Required action - Copy the records below line by line and word for word, from the very first line through the line with "Task: Open the BITCOIN SV name link", omitting each picture.

[Data extracted from a collection]
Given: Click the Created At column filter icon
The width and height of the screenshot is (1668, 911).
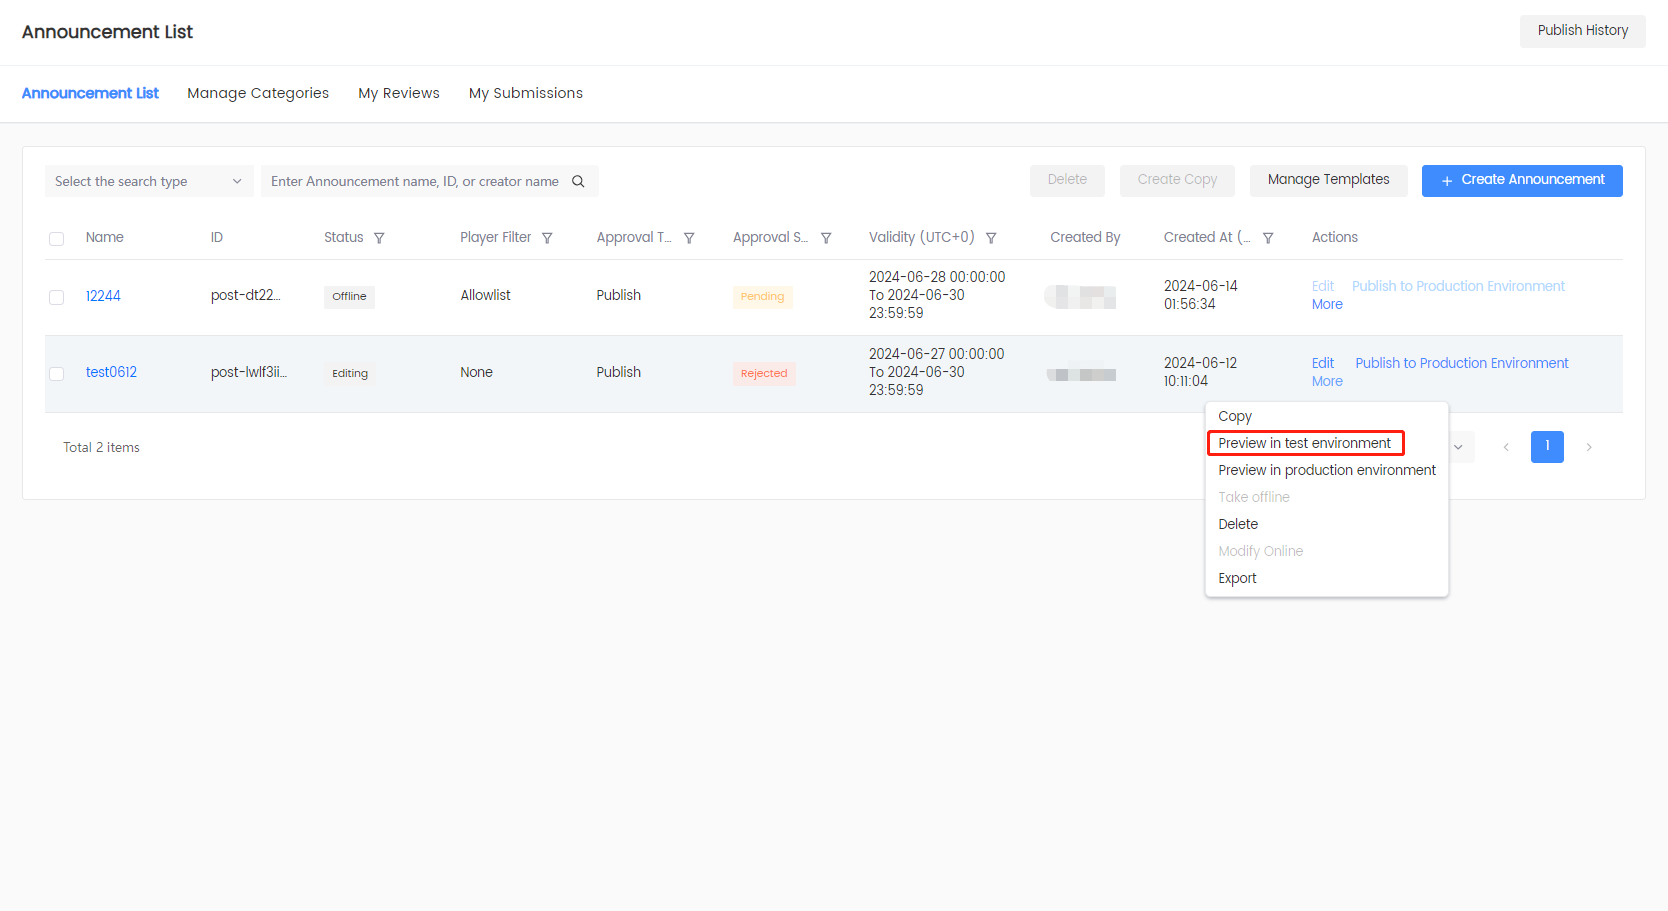Looking at the screenshot, I should (x=1268, y=238).
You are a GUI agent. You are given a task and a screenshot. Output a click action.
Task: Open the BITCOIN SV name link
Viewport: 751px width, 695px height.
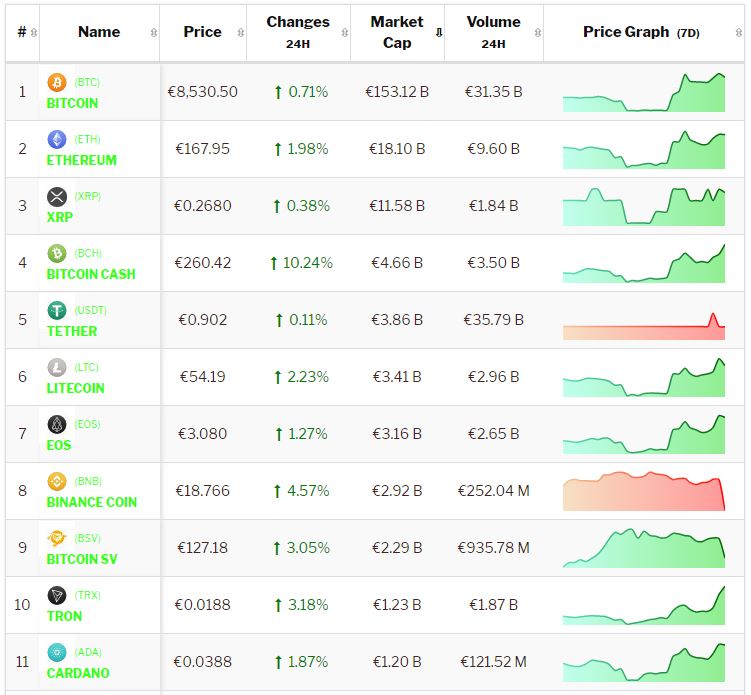(x=82, y=559)
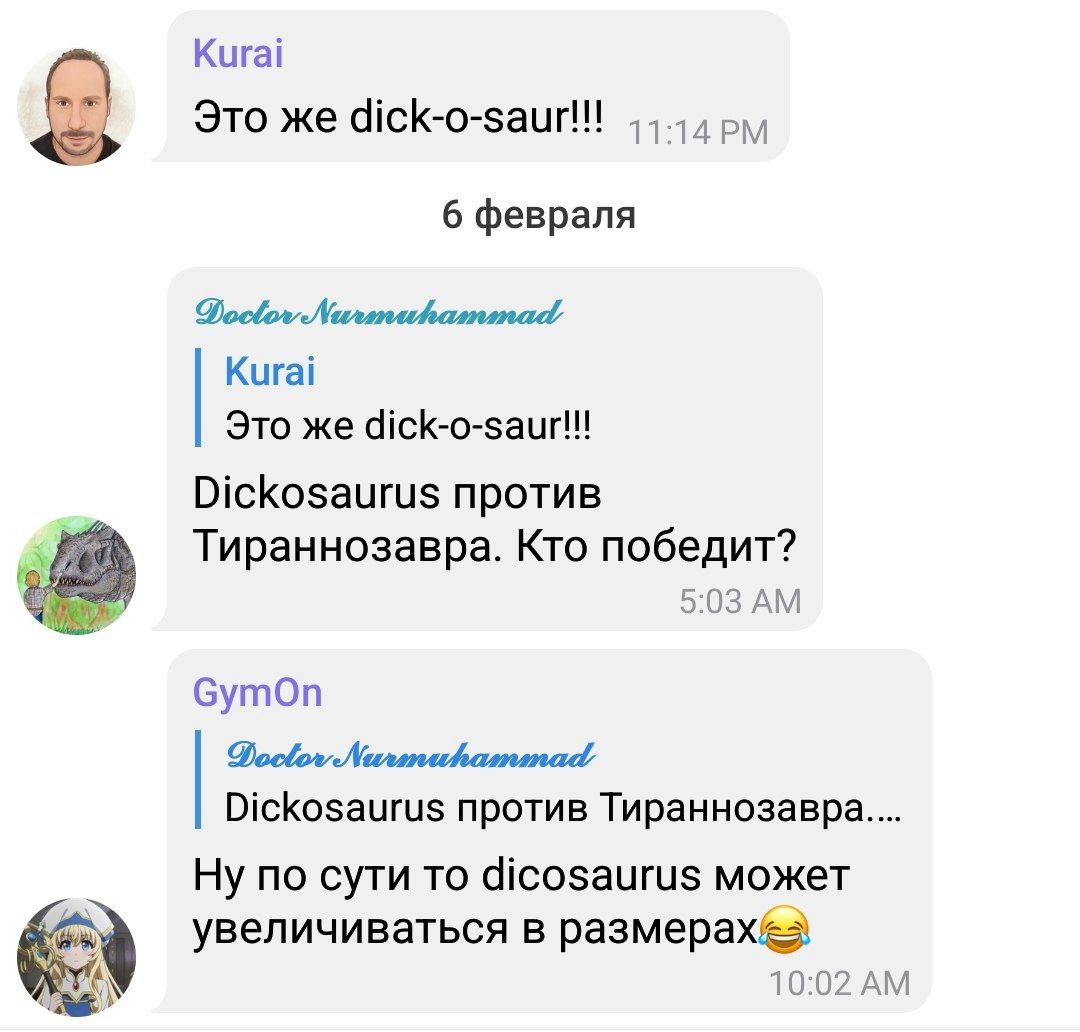
Task: Tap Doctor Nurmuhammad cursive sender name
Action: (379, 313)
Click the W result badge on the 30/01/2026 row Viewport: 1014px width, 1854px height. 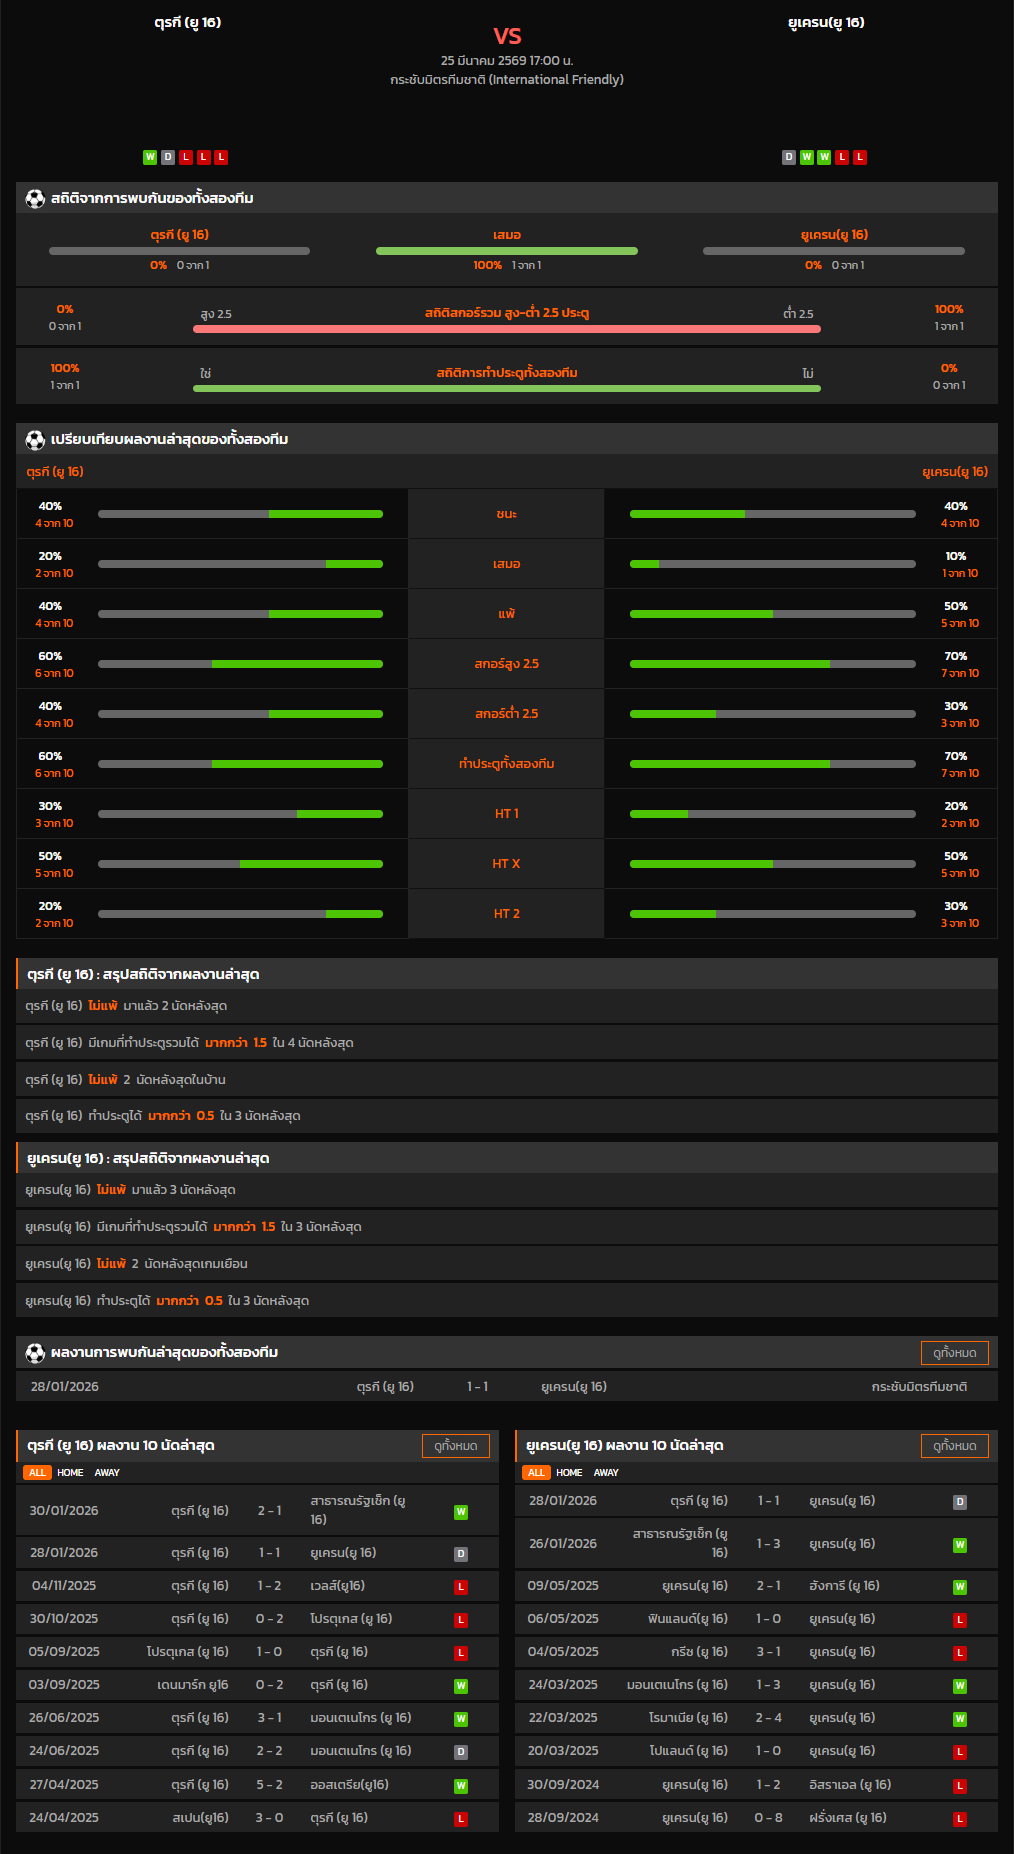[x=461, y=1512]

Your response -
Given: Click the Created At column filter icon
The width and height of the screenshot is (1668, 911).
Looking at the screenshot, I should (x=1268, y=238).
You are a GUI agent. You are given a task and a screenshot. Output a click action.
Task: Open the BITCOIN SV name link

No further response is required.